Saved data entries
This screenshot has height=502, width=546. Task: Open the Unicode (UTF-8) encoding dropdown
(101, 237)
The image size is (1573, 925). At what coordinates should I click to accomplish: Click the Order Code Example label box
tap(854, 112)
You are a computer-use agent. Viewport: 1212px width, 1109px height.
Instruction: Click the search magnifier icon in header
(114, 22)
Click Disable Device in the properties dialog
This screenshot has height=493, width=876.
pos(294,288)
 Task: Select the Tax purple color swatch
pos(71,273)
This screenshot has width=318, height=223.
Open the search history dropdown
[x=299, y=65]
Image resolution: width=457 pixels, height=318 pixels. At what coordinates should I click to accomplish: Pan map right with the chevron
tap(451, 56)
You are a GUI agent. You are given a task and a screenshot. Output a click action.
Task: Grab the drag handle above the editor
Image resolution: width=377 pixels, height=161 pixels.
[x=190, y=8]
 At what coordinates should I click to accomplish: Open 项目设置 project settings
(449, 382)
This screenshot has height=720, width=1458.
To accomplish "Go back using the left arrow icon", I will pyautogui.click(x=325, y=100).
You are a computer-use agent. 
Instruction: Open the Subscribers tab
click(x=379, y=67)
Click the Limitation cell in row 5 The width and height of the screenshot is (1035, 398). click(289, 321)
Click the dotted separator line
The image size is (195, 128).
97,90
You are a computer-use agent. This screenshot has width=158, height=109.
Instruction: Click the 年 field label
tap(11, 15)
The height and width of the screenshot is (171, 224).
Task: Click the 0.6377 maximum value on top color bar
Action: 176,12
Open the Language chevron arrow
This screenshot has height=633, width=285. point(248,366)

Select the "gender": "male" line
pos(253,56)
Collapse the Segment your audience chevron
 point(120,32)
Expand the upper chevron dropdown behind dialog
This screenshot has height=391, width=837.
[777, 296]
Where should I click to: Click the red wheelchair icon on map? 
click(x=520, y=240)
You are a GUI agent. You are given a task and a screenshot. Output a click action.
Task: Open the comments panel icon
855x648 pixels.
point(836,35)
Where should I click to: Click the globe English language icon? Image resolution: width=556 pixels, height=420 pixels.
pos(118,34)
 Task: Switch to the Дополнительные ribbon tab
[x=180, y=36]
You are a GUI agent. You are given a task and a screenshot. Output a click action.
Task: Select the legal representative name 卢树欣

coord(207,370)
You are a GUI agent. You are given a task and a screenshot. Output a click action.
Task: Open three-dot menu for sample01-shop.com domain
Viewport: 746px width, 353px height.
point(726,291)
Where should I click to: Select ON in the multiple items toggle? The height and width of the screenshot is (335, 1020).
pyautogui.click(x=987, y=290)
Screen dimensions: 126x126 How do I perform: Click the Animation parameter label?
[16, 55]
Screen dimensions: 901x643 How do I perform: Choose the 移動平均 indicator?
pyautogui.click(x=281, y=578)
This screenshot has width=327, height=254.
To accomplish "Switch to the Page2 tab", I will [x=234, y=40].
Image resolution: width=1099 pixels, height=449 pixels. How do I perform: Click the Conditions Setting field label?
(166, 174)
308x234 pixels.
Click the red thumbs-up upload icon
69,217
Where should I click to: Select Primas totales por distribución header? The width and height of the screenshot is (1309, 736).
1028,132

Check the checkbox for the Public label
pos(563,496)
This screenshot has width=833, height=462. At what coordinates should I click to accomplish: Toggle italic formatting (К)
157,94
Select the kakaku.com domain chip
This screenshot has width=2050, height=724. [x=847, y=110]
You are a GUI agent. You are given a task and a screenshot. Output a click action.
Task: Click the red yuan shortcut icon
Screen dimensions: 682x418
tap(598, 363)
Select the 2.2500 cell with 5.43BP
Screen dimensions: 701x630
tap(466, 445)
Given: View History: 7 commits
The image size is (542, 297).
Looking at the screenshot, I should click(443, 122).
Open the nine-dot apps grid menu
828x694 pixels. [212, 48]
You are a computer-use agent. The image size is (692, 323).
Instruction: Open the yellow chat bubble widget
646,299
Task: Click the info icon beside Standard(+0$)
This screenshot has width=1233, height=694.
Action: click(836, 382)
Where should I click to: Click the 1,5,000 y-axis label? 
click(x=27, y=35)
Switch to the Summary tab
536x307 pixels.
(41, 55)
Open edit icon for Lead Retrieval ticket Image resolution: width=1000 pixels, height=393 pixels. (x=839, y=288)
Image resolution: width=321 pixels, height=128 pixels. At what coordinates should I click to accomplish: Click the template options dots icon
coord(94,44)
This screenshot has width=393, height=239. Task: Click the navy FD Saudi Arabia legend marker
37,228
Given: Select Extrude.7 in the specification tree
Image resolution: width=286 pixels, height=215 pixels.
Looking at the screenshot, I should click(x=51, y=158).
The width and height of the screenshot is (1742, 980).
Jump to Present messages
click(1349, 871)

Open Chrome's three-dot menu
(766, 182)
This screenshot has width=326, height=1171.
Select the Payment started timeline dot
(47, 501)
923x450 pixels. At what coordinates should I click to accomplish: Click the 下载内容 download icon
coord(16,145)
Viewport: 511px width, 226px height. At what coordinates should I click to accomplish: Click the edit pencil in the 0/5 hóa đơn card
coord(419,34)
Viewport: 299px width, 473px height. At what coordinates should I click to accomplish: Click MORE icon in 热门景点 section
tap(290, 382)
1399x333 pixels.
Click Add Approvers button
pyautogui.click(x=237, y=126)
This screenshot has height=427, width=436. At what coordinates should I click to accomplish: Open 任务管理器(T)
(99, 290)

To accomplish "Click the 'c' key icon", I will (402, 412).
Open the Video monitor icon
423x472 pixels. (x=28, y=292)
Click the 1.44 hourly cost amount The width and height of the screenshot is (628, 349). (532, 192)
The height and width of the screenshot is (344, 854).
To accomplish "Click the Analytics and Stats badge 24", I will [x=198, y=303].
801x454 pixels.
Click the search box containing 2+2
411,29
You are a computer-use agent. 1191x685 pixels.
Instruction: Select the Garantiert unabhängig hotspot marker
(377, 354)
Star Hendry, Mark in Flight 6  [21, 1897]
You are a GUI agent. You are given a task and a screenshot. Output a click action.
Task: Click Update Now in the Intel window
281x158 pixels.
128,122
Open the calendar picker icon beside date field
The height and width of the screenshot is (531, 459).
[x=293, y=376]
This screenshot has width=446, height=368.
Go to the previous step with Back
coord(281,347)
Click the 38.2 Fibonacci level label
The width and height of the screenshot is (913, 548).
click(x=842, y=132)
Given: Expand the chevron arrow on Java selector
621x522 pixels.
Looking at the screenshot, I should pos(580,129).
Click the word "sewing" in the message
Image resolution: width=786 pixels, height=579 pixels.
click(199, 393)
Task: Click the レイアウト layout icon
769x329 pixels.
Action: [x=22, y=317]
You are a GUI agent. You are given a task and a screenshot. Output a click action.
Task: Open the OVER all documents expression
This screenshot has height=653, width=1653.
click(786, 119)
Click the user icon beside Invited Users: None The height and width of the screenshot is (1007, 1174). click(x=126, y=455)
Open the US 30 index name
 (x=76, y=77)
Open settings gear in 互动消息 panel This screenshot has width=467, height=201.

_EXERCISE GOAL_
Each line above that contains the word "dialog" should be counted, and only the total given.

_REPLY TO THE EXERCISE_
2